Th2 cytokines—IL-4, IL-13, and IL-10—induce alternatively activated macrophages by increasing macrophage mannose receptor activity [57]. Macrophage infiltration into premalignant mammary tissue was identified during mammary cancer progression in an animal model [58]. Cytokines expressed by Th2 cells regulate the chemoattraction and polarization of tumor-associated macrophages (TAMs) [1]. TAMs have poor antigen-presenting capacity and suppress T-cell activation and proliferation by releasing IL-10, TGF-β, and prostaglandins [8, 59]. Th2 cytokines promote M2-polarized phenotype TAMs and are pivotal in subverting adaptive immunity as well as in inflammatory circuits that promote tumor growth and progression [9, 60, 61]. In breast carcinomas, a high level of infiltrating TAMs is associated with a poor prognosis [62].

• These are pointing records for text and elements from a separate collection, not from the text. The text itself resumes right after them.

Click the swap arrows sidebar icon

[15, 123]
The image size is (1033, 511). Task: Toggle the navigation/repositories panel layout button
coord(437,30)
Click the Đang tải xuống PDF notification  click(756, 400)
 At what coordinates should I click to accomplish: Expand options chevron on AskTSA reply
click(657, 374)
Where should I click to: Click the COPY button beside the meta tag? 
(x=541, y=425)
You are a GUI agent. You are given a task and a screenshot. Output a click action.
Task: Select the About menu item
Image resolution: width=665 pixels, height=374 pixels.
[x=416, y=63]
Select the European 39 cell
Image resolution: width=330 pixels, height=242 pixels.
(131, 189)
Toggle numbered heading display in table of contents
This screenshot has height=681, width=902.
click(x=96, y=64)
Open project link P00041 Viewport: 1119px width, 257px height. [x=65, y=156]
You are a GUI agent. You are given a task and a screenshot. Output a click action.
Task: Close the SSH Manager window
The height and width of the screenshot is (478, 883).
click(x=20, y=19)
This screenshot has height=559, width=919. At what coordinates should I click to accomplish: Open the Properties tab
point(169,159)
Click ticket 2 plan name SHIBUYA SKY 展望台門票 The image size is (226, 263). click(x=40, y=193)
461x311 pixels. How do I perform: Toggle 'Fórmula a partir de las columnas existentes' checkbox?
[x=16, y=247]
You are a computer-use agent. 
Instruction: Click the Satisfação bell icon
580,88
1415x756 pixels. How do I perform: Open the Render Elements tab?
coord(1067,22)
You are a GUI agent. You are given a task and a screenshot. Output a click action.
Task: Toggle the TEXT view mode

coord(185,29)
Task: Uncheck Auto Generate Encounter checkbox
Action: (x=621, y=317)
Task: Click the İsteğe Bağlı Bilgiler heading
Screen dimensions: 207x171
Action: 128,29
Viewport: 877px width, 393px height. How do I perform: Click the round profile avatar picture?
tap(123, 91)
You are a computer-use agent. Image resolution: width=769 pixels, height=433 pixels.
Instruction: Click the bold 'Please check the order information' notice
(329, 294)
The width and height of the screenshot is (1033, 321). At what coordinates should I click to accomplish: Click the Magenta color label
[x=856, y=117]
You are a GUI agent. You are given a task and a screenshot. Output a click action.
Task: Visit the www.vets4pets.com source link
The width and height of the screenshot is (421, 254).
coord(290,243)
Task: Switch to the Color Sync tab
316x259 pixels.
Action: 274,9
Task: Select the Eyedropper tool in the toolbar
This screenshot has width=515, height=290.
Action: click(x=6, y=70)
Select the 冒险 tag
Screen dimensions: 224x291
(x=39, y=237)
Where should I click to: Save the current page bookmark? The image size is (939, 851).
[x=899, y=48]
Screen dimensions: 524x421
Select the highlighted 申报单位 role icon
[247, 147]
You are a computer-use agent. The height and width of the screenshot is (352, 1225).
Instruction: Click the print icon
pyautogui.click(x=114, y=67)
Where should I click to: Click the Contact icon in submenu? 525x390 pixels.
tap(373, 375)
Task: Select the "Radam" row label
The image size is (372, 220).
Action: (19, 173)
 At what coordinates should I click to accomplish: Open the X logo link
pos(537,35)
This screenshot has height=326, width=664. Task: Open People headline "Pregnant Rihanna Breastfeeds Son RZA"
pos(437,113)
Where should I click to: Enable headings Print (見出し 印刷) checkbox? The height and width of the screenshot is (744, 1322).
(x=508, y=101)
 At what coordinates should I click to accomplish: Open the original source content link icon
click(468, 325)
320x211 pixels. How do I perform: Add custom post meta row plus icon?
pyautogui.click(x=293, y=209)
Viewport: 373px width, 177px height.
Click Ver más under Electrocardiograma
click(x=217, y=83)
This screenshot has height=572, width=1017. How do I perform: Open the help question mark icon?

IL-19 shifts the balance of Th1 and Th2 cells toward Th2 dominance [6365]. It stimulates secretions of Th2 cytokines (IL-4, -5, -10, and -13) and dose dependently attenuates the secretion of Th1 cytokine (IFN-γ) [38, 63]. IL-17 treatment induces IL-19 expression, and the IL-13 and -19 levels are closely correlated with the Th2 response in human asthma [24]. Treating LPS-stimulated monocytes with IL-4 or IL-13 potentiates IL-19 expression [35]. There may be positive feedback between IL-19 and Th2 cytokines. That Th2 cytokines induce the bioactivities of TAMs has been confirmed; however, the association between IL-19 and Th2-polarized TAMs remains to be clarified.

5. Conclusions

Breast cancer development and progression are known to be affected by the dynamic interplay between microenvironmental effectors and the immune responses and intrinsic properties of the tumor cells. Accumulated clinical and experimental data indicate that IL-19 is an important mediator in breast cancer. The consequences of IL-19 expression in breast cancer development and progression are as follows: (a) it affects the clinical outcome of breast cancer and tumor metastasis; (b) it increases cell proliferation, cell migration, and fibronectin assembly; (c) hypoxia induces IL-19-mediated gene-expression in cancer cells, which promotes proliferation (IL-1β, IL-6, and TGF-β), migration or metastasis (MMP2, MMP9, CXCR4, and fibronectin), or angiogenesis (MMP2 and MMP9); (d) it facilitates tumor growth and lung metastasis. Figure 3 shows a hypothetical working model related to the pathogenesis of tumor growth in breast cancer to explain the role of IL-19 in the pathogenesis of tumor progression. We conclude that IL-19 has an autocrine effect on breast cancer cells and provides a microenvironment for tumor progression. Antagonizing IL-19 might have therapeutic potential in breast cancer.

Conflict of Interests

The authors declare that they have no conflict of interests.